Hubert had said that the cures were spreading education
with most commendable zeal, had repudiated the base
insinuation that only three or four people in each
parish could read and write, and had wound up by thinking
that while there was so much land to clear the farmers
would do better to keep their sons at home than send
them to a university, where they would be under professors
so ‘unprejudiced’ as to have no definite
views on religion. Bailly argued that the bishop
could not mean what these words seemed to imply, as
the logical conclusion would be to wait till Canada
was cleared right up to the polar circle. In the
end the committee made three very sanguine recommendations:
a free common school in every parish, a secondary
school in every town or district, and an absolutely
non-sectarian central university. This educational
ladder was never set up. There was nothing to
support either end of it. The financial side
was one difficulty. The Jesuits’ estates
were intended to be made over into educational endowments
under government control. But Amherst’s
claim that they had been granted to him in 1760 was
not settled for forty years; and by that time all
chance of carrying out the committee’s intentions
was seen to be hopeless.
Commerce was another burning question and one of much
more immediate concern. In 1791 the united populations
of all the provinces amounted to only a quarter of
a million, of whom at least one-half were French Canadians.

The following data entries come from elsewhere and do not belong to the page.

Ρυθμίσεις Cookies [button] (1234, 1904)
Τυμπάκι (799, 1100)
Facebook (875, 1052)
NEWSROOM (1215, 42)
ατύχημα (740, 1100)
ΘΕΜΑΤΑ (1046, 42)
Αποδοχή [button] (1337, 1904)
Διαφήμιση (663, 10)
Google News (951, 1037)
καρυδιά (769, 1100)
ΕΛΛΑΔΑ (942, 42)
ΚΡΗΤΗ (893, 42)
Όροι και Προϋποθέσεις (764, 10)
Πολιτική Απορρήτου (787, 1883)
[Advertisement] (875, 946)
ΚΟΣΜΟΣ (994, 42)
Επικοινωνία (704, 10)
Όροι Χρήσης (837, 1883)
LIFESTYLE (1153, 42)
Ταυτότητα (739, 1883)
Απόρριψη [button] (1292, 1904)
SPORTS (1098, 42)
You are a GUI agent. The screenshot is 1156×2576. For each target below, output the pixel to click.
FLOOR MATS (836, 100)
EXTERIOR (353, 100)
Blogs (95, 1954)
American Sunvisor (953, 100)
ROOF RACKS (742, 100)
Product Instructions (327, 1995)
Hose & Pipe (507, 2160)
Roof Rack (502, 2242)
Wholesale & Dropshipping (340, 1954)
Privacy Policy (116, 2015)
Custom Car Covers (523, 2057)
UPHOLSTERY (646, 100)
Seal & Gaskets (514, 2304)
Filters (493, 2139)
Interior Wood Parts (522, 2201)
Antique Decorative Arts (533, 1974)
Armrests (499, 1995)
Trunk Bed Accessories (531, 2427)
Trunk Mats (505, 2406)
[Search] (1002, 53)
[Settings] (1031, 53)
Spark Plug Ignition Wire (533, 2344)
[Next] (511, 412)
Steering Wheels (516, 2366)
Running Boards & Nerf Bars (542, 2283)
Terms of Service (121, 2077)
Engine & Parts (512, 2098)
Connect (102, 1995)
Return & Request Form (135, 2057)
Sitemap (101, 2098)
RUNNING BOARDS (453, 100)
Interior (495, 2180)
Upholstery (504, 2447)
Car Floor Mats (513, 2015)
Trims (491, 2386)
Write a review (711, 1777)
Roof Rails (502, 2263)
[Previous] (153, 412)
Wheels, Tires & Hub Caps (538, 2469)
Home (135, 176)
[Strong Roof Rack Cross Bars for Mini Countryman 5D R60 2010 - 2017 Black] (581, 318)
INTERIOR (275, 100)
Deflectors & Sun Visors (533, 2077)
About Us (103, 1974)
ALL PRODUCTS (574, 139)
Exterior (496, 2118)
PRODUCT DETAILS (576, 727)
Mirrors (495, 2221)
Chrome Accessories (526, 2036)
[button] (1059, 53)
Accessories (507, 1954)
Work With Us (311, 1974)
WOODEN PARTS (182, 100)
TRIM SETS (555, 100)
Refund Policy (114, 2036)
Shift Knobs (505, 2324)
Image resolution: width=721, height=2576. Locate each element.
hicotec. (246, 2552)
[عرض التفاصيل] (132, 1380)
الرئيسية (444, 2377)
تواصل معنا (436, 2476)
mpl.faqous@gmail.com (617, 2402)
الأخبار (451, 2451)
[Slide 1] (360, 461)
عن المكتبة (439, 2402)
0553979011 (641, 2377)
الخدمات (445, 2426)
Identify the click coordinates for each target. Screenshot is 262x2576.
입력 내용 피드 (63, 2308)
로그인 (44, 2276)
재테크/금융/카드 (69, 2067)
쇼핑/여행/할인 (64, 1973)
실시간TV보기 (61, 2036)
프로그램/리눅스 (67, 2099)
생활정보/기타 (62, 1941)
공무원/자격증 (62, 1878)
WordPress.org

Quebec and Montreal had barely ten thousand citizens
apiece. But the commercial classes, mostly English-speaking,
had greatly increased in numbers, ability, and social
standing. The camp-following gangs of twenty years
before had now either disappeared or sunk down to
their appropriate level. So petitions from the
‘British merchants’ required and received
much more consideration than formerly. The Loyalists
had not yet had time to start in business. All
their energies were needed in hewing out their future
homes. But two parts of the American Republic,
Vermont and Kentucky, were very anxious to do business
with the British at any reasonable price. Some
of their citizens were even ready for a change of
allegiance if the terms were only good enough.
Vermont wanted a ‘free trade’ outlet to
the St Lawrence by way of the Richelieu. The
rapids between St Johns and Chambly lay in British
territory. But Vermont was ready to join in building
a canal and would even become British to make sure.